NO-modulated triplet ground state and adaptive antiaromaticity in BN-doped cyclobutadienes: A combined DFT and machine learning study

Abstract

Controlling aromaticity across electronic states is crucial for designing novel species. While aromaticity typically could be achieved in either the lowest singlet state (S0) or the lowest triplet state (T₁), dual-state aromaticity or antiaromaticity remains less developed.

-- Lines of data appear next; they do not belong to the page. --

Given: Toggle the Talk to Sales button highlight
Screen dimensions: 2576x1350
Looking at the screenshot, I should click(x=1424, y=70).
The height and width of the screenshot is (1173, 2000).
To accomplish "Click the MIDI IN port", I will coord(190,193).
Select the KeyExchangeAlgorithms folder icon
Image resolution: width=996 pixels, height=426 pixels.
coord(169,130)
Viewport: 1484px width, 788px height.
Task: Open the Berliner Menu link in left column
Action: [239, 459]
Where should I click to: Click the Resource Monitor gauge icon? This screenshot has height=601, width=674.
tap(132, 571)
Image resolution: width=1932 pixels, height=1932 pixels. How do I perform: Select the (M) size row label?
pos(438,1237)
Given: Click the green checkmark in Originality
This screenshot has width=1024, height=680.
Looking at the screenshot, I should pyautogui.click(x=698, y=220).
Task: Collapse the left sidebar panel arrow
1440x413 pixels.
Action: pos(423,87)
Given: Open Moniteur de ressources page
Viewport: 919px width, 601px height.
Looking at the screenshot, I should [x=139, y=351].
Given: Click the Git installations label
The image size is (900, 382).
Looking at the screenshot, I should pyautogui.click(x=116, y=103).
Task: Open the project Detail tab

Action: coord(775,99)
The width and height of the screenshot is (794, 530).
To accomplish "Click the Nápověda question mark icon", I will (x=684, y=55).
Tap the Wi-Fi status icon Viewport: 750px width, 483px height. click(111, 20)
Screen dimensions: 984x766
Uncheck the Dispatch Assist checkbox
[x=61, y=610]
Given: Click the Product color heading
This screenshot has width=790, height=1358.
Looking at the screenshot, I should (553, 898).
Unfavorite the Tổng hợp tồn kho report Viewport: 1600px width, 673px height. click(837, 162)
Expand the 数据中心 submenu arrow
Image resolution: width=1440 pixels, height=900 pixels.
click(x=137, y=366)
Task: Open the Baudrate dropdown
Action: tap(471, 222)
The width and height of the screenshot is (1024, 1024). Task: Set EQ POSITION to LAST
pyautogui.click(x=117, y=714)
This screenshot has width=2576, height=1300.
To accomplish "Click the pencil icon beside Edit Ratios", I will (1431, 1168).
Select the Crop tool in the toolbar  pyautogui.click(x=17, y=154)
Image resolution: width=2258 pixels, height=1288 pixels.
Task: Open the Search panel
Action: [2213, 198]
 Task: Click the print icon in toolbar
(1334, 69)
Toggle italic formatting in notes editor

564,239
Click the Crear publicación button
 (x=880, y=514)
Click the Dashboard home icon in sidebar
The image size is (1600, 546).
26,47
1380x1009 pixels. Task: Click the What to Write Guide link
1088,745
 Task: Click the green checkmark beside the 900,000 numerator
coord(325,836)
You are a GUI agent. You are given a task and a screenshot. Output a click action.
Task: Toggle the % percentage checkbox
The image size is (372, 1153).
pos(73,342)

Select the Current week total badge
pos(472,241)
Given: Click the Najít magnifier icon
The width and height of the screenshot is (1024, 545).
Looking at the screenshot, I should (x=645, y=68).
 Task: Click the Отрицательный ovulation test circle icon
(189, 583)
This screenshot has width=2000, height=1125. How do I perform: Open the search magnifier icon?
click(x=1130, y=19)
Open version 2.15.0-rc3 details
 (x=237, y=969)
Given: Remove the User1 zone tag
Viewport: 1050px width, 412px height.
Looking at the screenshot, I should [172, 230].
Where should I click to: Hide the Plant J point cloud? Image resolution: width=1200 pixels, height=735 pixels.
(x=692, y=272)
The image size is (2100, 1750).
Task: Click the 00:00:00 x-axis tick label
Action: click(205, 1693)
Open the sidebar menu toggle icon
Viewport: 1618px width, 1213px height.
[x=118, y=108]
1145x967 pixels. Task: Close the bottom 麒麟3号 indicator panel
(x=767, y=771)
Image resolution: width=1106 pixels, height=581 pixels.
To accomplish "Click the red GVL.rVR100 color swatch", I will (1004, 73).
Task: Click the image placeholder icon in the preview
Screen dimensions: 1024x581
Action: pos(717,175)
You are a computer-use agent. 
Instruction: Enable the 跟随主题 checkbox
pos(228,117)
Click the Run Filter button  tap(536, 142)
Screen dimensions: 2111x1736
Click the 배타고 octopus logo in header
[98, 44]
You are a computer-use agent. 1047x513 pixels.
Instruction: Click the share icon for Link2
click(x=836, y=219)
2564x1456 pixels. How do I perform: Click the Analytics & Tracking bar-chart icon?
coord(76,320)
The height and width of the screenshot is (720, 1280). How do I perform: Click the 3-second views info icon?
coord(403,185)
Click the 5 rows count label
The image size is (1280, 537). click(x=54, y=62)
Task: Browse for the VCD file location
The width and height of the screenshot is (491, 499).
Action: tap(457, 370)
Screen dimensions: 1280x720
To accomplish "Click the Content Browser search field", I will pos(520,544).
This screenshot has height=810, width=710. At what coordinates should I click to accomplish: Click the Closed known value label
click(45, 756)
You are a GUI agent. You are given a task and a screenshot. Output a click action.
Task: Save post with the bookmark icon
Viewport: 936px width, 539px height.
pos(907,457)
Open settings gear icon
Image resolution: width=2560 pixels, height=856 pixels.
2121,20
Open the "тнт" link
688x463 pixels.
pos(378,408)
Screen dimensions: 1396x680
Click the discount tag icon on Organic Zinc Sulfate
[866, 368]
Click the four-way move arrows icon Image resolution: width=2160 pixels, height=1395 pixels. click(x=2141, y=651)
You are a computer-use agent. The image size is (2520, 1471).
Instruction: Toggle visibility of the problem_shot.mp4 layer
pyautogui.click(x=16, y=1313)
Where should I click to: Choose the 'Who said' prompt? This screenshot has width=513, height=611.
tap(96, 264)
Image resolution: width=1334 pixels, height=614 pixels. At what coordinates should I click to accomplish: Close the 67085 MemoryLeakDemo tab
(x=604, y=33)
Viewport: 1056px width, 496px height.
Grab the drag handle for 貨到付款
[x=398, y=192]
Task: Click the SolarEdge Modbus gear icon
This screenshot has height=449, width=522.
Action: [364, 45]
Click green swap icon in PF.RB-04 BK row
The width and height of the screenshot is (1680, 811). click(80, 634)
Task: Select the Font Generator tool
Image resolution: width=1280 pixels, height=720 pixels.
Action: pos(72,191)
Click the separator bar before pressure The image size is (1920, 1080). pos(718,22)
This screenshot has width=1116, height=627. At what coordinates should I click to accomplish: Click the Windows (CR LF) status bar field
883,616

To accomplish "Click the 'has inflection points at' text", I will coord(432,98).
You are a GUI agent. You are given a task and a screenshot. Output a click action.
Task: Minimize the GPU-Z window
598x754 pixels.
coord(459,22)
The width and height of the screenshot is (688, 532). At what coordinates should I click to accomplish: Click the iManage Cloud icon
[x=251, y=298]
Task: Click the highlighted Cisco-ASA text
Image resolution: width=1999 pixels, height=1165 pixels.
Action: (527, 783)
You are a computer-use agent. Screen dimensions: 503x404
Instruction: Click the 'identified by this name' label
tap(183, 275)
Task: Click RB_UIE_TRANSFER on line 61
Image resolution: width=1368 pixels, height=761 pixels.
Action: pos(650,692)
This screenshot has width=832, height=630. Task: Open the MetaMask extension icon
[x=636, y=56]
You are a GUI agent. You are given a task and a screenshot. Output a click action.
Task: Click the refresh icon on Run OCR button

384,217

Herein, we demonstrate that NO-substitution uniquely induces antiaromaticity in both S0 and T1 states of 1,2-BN-doped cyclobutadiene (1,2-BN-CBD), initially nonaromatic in S0 and weakly aromatic in T1. Unlike attachment to nitrogen or carbon, NO bonding to boron (2) induces adaptive antiaromaticity, as confirmed by Nucleus-Independent Chemical Shift (NICS), Electron Localization Function (ELFπ), NICS-grid, and Isomerization Stabilization Energy (ISE) analyses. Furthermore, compounds with NO at boron (2 and 10) exhibit triplet ground states. Spin density mainly localizes on NO, driving antiaromaticity in T1. Principal Interaction Orbital (PIO) and Principal Interacting Spin Orbital (PISO) analyses reveal that exocyclic B=N double bond formation enforces planarization and enables localization in the S0 and T1 states, leading to adaptive antiaromaticity in 2. K-means clustering algorithm combined with principal component analysis (one of the most commonly used unsupervised machine learning algorithms) classified BN-doped CBDs based on their electronic and structural properties, uniquely isolating 2 due to its distinct substituent positions and aromaticity behaviors. These findings highlight an important role of the substituent position in tuning electronic and aromatic properties.